» **FONTE**
━━━━━━━━
Sou um bicho
raro. Minhas primeiras leituras foram os mitos gregos, depois vieram os
hebraicos, os semitas, os dos povos originários, os celtas, os africanos. Encantava-me
esse universo da fé. E, nesse entrecruzamento de deuses, deusas e expressões do
sagrado, fui percebendo que a religiosidade nos toma por dois motivos básicos:
a falta de uma explicação plausível para os mistérios do mundo e a nossa
fragilidade humana. Nietzsche muito bem definiu isso quando disse que a
religião servia aos fracos.
Pois ao
longo desse mais de meio século de vida, tantas vezes me vi tão fraca, tão sem
força, tão frágil diante da tormenta do viver que, nessas horas, sempre, sem
qualquer pudor, me apeguei aos deuses.
━━━━━━━━
» **LISTAGEM EXTRAÍDA**
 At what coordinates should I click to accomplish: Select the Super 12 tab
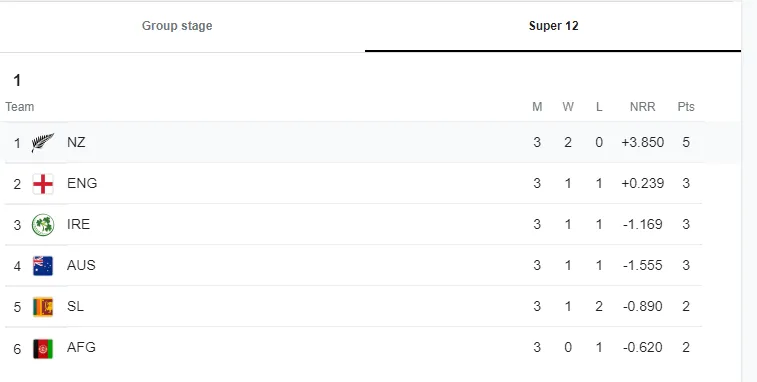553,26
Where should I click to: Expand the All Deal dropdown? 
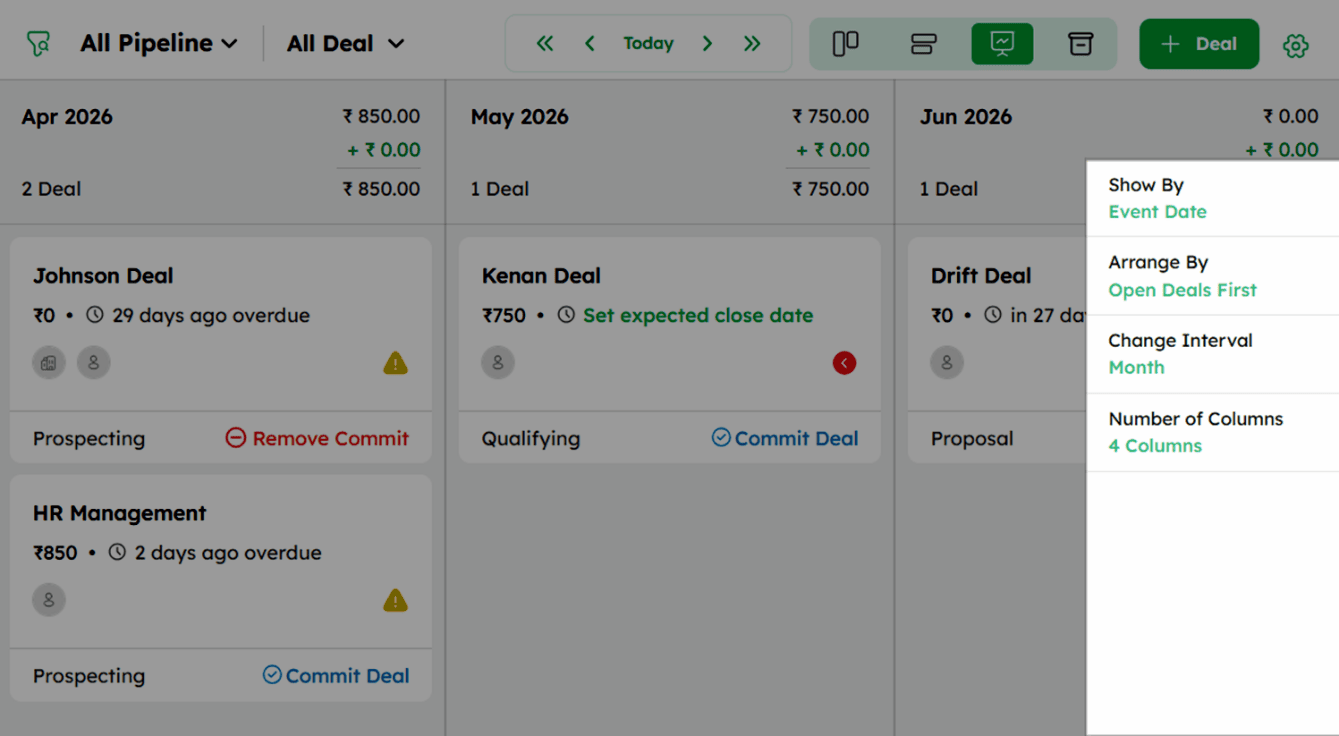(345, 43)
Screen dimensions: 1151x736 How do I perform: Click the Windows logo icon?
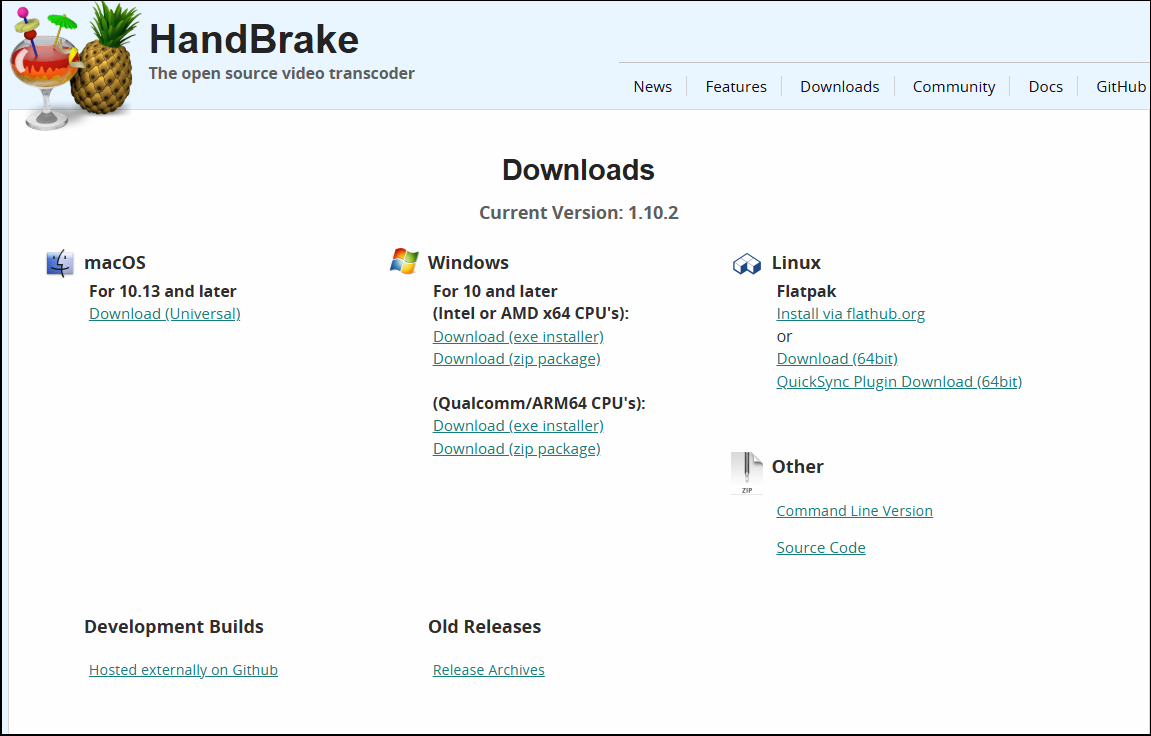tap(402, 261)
━━━━━━━━
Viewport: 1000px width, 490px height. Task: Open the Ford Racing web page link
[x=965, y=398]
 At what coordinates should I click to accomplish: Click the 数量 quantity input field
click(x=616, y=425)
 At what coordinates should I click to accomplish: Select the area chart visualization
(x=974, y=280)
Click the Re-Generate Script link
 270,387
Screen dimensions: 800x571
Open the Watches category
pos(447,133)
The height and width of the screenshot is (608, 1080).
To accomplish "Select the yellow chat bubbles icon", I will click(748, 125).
━━━━━━━━
» **ENUNCIADO**
Dê continuidade ao texto sobre a fé e os deuses, começando logo após a última frase.

» **RESPOSTA**
Eles serviam como redes onde podia descansar meu corpo doído ou espaços de
abrigo seguro para minha alma em escombros. Mas, com Mestre Eckart aprendi que
também os momentos de sublime beleza estão repletos desse sentimento indizível
do sagrado. Horas assim em que a sensação de felicidade é tão grande que a
gente se sente mergulhada num oceano intraduzível. O mistério. O ômega.
Também, ao
longo dessa caminhada de mulher militante, de lutadora social, nunca escondi que
junto a mundanidade das lutas, fatalmente carreguei a atmosfera do sagrado.
Nunca me envergonhei de amar os ensinamentos de Jesus, de Buda, dos pajés, dos
xamãs. porque, todos eles apontam para a construção de um ser humano de beleza,
de sensibilidade, de ternura, de cuidado com o outro. Mesmo quando tomada pelo
ódio, assoma em mim a certeza de que o ódio nos move na luta contra os vilões
do amor, e, por conta disso, é necessário. Nossa humana condição é essa mesmo,
sombra e luz, yng e yang. E assim vamos
caminhando.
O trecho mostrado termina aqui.